On Tuesday, the Jordan Media Institute (JMI) hosted director Mohammed Alatar. Alatar spoke to JMI students about a study he conducted, titled “The image of the Palestinian in American media – Time weekly magazine as a model”. The study monitors Time’s coverage of the Palestinian issue between 1946-1990.

Alatar showed that Time – the most widely distributed weekly magazine globally – began addressing the Palestinian issue in August 1946. On the magazine’s cover in that month, an image was published which was reflective of its vision regarding the Arab Israeli conflict and which it tried to convey to the American reader. The image represented Palestine as “the promised land” being a focal point to the world as it awaited the “Jews” who were supposedly promised said land.

Alatar explained that he used the theory of media framing in his analysis of Time’s content, a content that is biased in favour of the Israeli perspective and which contributed to framing Palestinians negatively. This negative portrayal began by presenting the Palestinians with more than one name or identity. This chaotic introduction was deliberate and included messages the magazine wanted to convey to the American readers generally and especially the political elite. It is worth noting that the political elite are main readers of the magazine and are influenced by it.

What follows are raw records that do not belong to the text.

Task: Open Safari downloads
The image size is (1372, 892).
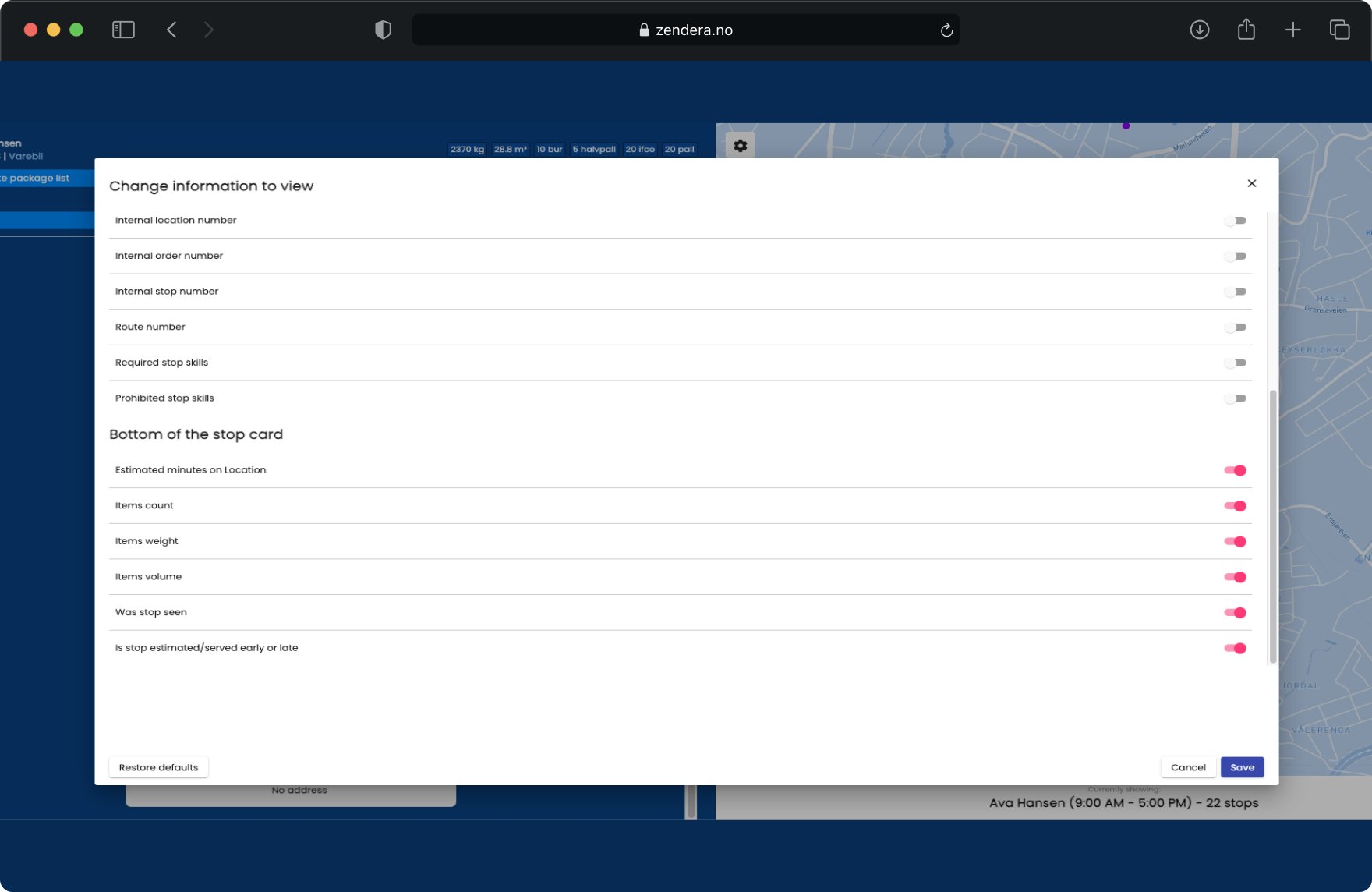Action: (x=1199, y=30)

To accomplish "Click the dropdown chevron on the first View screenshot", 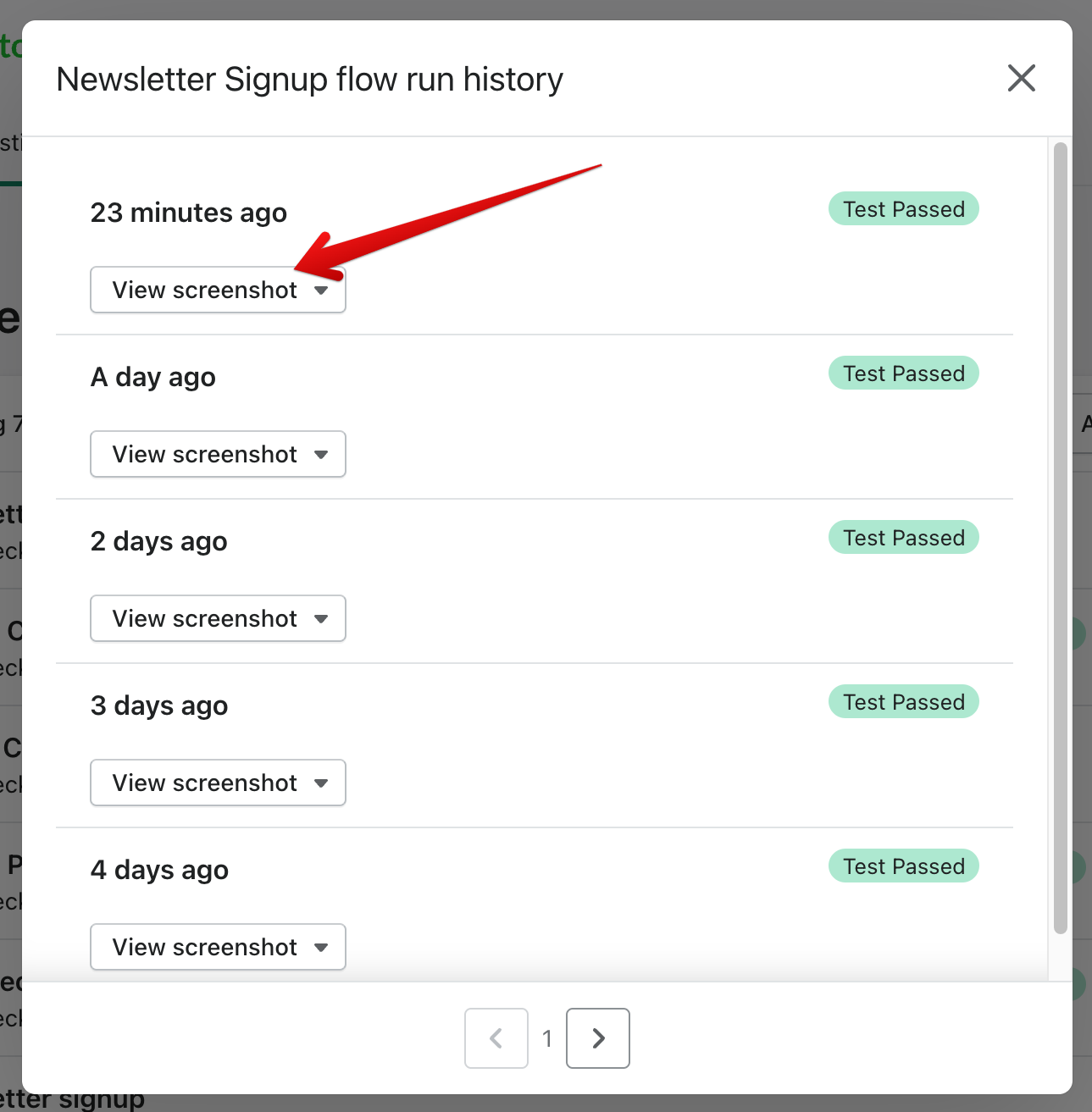I will 321,290.
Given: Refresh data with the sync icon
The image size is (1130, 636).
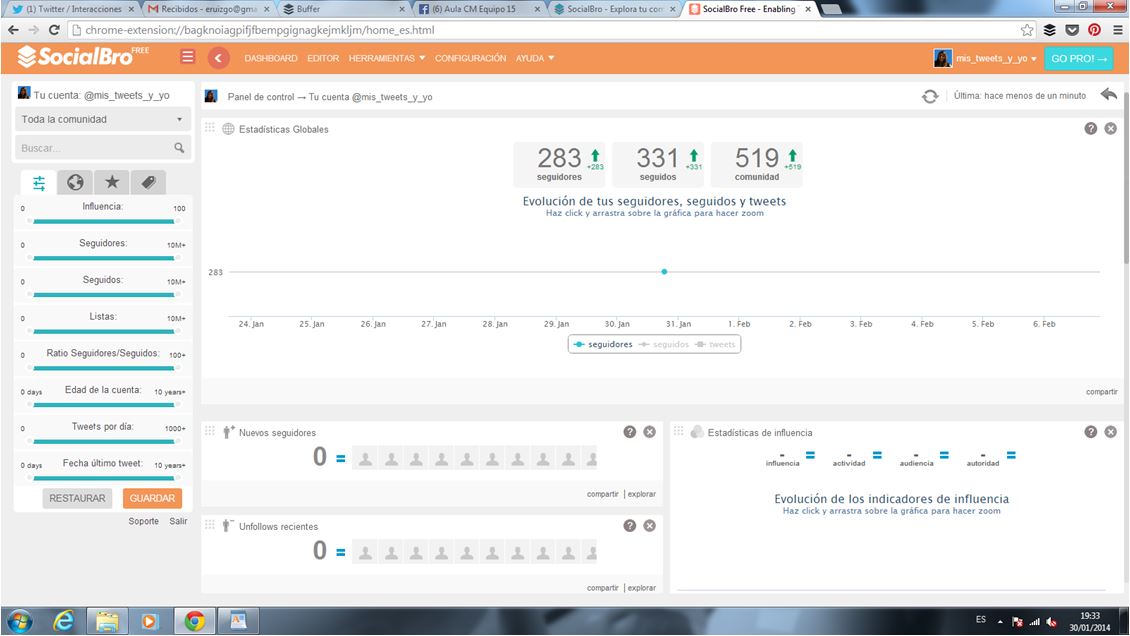Looking at the screenshot, I should click(x=930, y=96).
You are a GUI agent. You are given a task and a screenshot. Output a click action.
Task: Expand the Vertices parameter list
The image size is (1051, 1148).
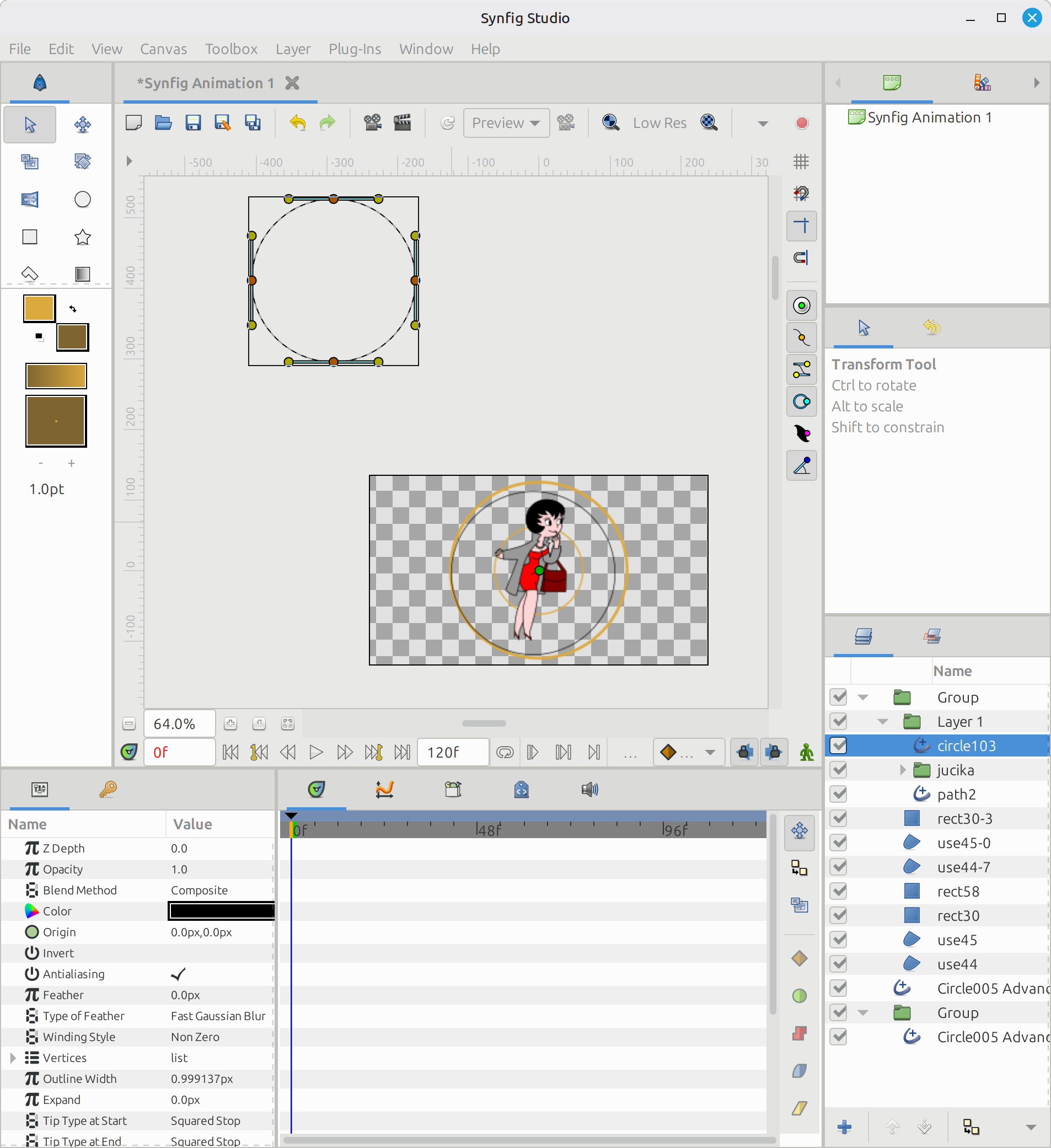click(x=13, y=1058)
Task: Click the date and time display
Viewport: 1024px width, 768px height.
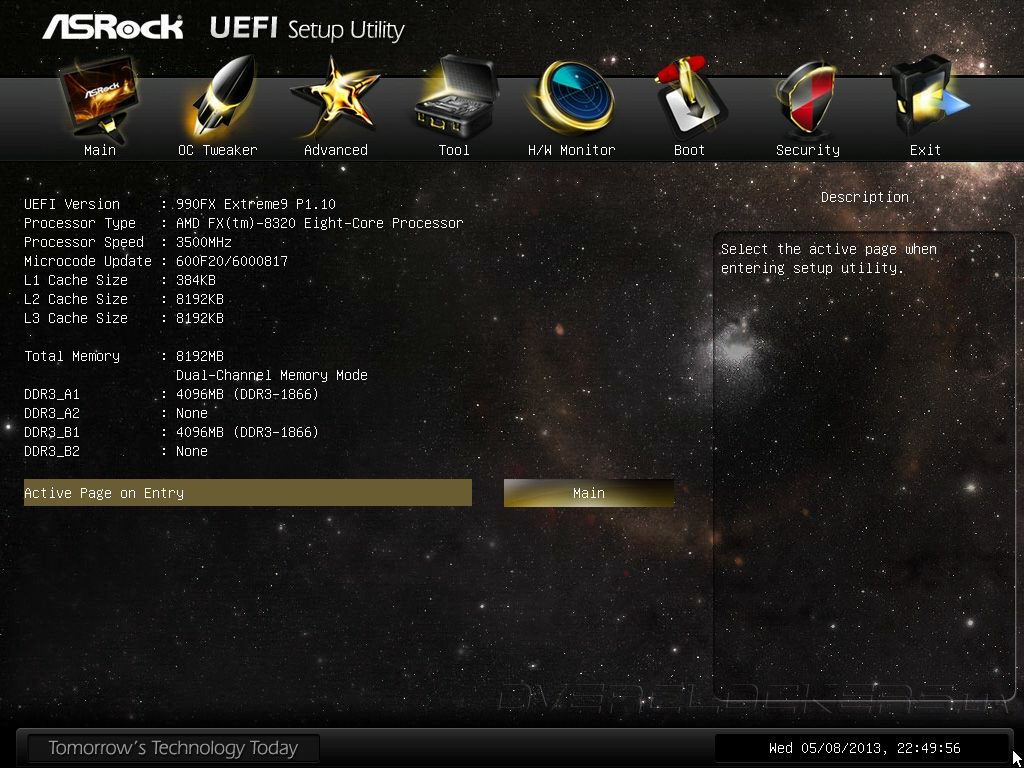Action: pyautogui.click(x=865, y=748)

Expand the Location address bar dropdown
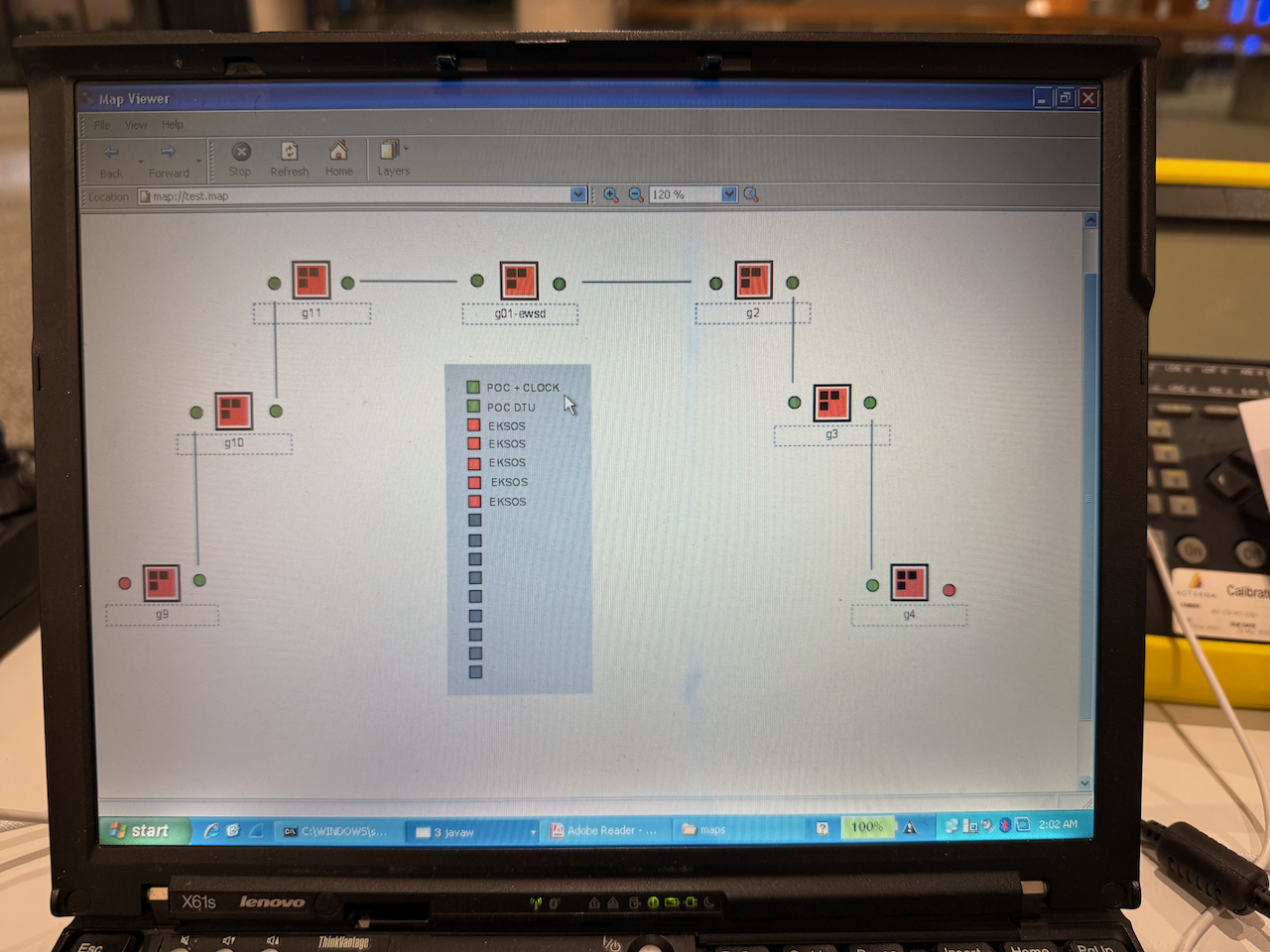[x=578, y=195]
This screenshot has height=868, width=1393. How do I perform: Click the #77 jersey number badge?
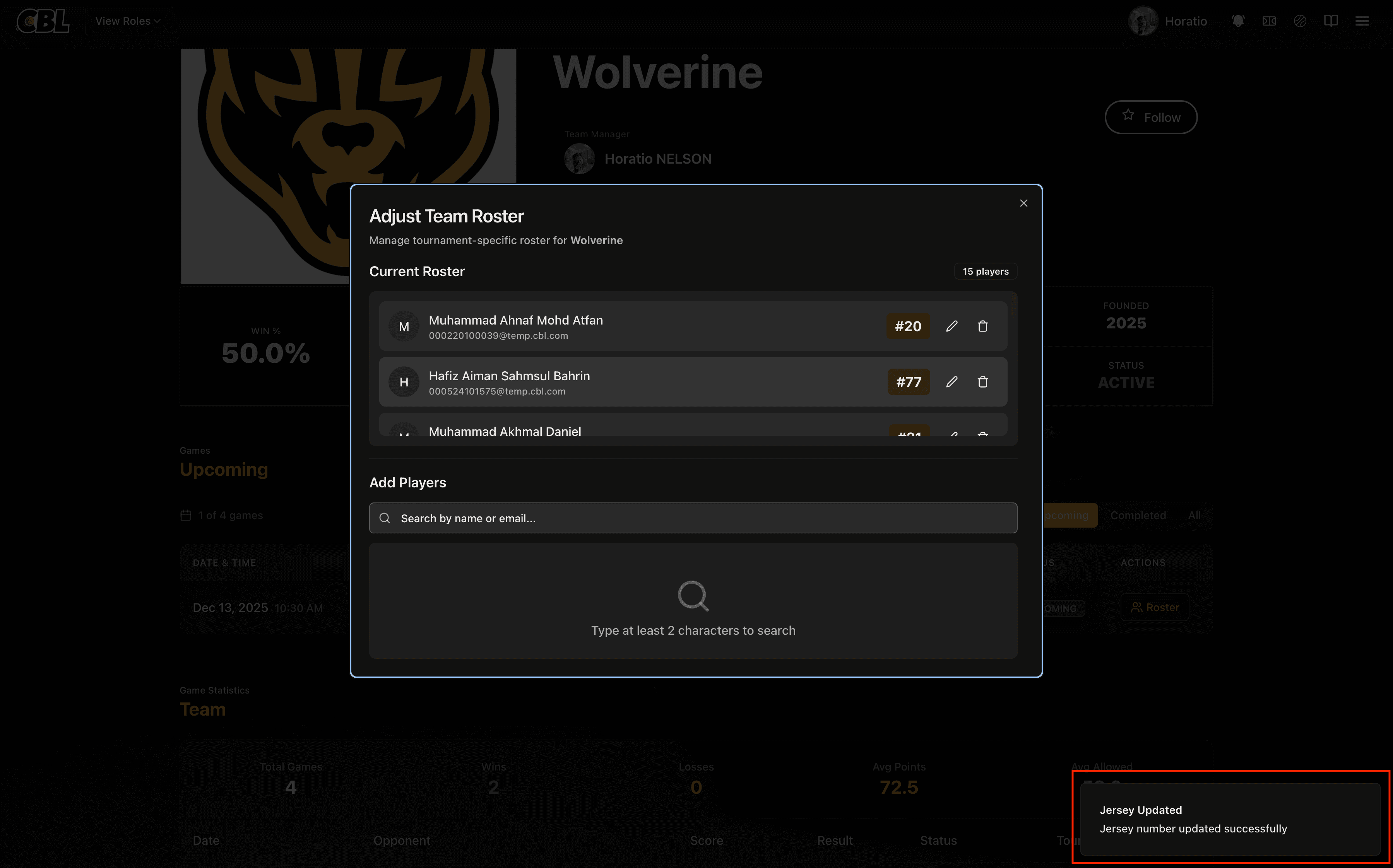pyautogui.click(x=909, y=382)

Alatar affirmed that Time magazine has repetitively invested in an image’s power to make an impact, and deliberately provide a negative image of Palestinians, in juxtaposition to a positive image it skilfully created for the Israeli side and its political leaders.

Alatar mentioned that the 1982 Beirut invasion generally and the Sabra and Shatilla massacre specifically, were a turning point in how Time magazine addressed the Arab Israeli conflict. Here for the first time in its history, the magazine started to present a different picture of the Israeli side, utilizing unprecedented language, such as when it described the former Israeli PM Menachem Begin stating that “he lied to us repetitively and deliberately”. 

On the other hand, Alatar explained that the Palestinian intifada which began in late 1987 forced Time to make a tangible change in how it covered the Palestinian issue. Accordingly, the magazine started to present the Palestinian side with a different language and in a positive light, which in turn contributed to bringing the Palestinian issue back to the forefront in the international political arena. He pointed out that this phase could be called the era of Palestinian absorption in American media.

At the conclusion of his lecture, Alatar called on JMI students to exert extra efforts in producing distinctive media content which could contribute to changing Western perspectives of Arabs and improving the Arab image in American and Western media. He also stressed the significance of the students diversifying their research fields, to include for example analysing the content of Newsweek magazine and the image of the Arab in it.